#### [GOAL OF THE EXERCISE]
Report each line of the material below that contains the string "right", copying each line in full. Case counts, so match only that exact capitalization.

#### [DATA RECORDS]
━━━━━━━━━━━━━━━━

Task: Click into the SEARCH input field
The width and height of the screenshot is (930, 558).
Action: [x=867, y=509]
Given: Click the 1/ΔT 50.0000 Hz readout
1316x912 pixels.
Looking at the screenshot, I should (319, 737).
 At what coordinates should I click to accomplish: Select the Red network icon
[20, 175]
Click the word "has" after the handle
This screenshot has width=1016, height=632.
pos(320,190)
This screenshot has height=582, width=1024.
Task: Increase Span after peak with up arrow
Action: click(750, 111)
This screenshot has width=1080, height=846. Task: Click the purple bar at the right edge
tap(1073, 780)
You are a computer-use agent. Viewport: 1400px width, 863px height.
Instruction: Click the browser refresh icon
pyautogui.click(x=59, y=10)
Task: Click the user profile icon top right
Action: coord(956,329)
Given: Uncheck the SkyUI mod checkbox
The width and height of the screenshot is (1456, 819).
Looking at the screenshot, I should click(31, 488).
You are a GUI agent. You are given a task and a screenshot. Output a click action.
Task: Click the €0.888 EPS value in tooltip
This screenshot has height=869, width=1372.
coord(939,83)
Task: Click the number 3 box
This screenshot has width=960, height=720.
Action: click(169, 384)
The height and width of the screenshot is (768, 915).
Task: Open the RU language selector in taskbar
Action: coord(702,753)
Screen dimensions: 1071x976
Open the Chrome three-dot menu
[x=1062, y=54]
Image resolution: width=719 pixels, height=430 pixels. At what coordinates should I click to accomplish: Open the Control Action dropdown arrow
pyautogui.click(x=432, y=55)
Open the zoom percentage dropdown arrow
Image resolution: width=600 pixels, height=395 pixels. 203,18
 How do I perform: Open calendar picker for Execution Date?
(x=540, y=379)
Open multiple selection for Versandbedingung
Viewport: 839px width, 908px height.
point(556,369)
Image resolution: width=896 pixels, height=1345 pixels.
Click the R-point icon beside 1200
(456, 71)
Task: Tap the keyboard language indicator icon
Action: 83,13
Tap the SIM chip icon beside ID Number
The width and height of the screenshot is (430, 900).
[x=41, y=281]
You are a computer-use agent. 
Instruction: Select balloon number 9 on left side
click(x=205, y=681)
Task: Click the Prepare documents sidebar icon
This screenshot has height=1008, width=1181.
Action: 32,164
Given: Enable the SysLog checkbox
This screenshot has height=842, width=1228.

━━━━━━━━━━━━━━━━

#### [PROBLEM SOLUTION]
This screenshot has width=1080, height=846. Task: Click the purple bar at the right edge
Task: Click the user profile icon top right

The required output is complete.